Niklas Elmehed is part of an exclusive club that can boast of knowing the names of Nobel Prize recipients before they are announced to the rest of the world. He is not a member of the panel of judges, but the man whose gold-leafed portraits of the Nobel Prize winners are used in news articles, publications, magazines and social media posts across the world every year.
Niklas Elmehed has painted the official portraits of the Nobel Prize Laureates every year since 2012. Each October, the Nobel Prize organisation announces the names of the new Nobel Laureates, and his portraits are the first official images of the awarded persons.

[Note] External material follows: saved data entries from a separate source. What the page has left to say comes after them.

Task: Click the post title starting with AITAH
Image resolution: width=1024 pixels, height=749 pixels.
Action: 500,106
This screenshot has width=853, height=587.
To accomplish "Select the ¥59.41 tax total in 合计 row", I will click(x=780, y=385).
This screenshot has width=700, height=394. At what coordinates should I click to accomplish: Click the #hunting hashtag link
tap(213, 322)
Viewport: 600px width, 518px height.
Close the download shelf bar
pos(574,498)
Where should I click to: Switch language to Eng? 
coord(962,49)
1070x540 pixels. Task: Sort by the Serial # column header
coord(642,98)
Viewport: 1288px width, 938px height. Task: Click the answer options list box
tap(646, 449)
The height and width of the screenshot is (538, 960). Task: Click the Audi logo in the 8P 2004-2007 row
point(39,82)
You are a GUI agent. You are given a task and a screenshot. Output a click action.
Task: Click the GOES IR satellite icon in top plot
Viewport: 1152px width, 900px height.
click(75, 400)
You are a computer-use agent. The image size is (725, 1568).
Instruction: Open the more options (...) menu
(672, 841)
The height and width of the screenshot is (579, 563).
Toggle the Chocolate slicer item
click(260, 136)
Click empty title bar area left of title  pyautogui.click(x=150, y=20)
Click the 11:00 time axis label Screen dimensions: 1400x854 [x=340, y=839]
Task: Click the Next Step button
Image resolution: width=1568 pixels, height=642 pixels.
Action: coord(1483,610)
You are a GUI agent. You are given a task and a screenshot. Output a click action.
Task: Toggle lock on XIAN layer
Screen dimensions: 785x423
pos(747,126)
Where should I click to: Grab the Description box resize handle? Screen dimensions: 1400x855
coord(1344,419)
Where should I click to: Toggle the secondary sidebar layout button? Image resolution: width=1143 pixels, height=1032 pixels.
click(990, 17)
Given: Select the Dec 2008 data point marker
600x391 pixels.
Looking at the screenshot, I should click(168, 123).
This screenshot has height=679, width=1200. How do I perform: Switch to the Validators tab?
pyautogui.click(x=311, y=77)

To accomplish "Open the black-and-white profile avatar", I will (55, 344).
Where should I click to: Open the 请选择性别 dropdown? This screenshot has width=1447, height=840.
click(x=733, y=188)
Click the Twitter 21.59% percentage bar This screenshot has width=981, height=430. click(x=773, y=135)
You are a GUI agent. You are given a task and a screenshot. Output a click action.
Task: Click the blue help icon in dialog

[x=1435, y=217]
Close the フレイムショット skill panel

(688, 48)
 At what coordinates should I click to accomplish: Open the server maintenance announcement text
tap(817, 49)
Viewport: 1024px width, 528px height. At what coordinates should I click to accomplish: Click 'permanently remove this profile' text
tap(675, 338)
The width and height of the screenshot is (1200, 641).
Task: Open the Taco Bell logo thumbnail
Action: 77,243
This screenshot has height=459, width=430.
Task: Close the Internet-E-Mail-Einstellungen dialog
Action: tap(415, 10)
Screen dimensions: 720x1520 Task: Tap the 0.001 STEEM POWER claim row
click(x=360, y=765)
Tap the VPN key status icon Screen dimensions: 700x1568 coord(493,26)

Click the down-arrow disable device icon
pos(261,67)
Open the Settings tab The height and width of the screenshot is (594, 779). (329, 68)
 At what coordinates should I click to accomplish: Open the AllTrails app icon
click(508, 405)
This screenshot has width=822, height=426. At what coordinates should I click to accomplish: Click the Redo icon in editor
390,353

The Sweden-based artist says that the idea of using paintings, rather than photographs, while announcing the winners stemmed from necessity. "Many of the science laureates are pretty hard to get pictures," Mr Elhemed explained to Popular Science in an interview two years ago. "If you search for a photo, it's a highly pixelated, low-res image on a webpage somewhere in the world. You just find their face on the staff members page, taken with a lousy camera."
Before 2012, the Nobel announcements were accompanied by whatever low-resolution images of the awardees that the committee could find online.
"I was hired as the art director of Nobel Media and responsible for all visual content during the announcements 2012," Mr Elhemed explains on his website.
In 2017, the Nobel Prize went through "a graphical makeover". It was decided that the main color for the announcements would be gold, so Niklas Elmehed came up with the idea of using gold foil in his portraits.
"I experimented a lot with different gold paint and fell for the gold foil, a super thin metal foil that you can put on the painting with a special glue. Together with black outlines, painted on a white background I think the portraits has a very strong and exclusive impact," he says.
The artist is not allowed to reveal exactly how far ahead he gets to know the names of the winners, but he does say that he works "pretty fast" and can finalise a portrait in "a few hours".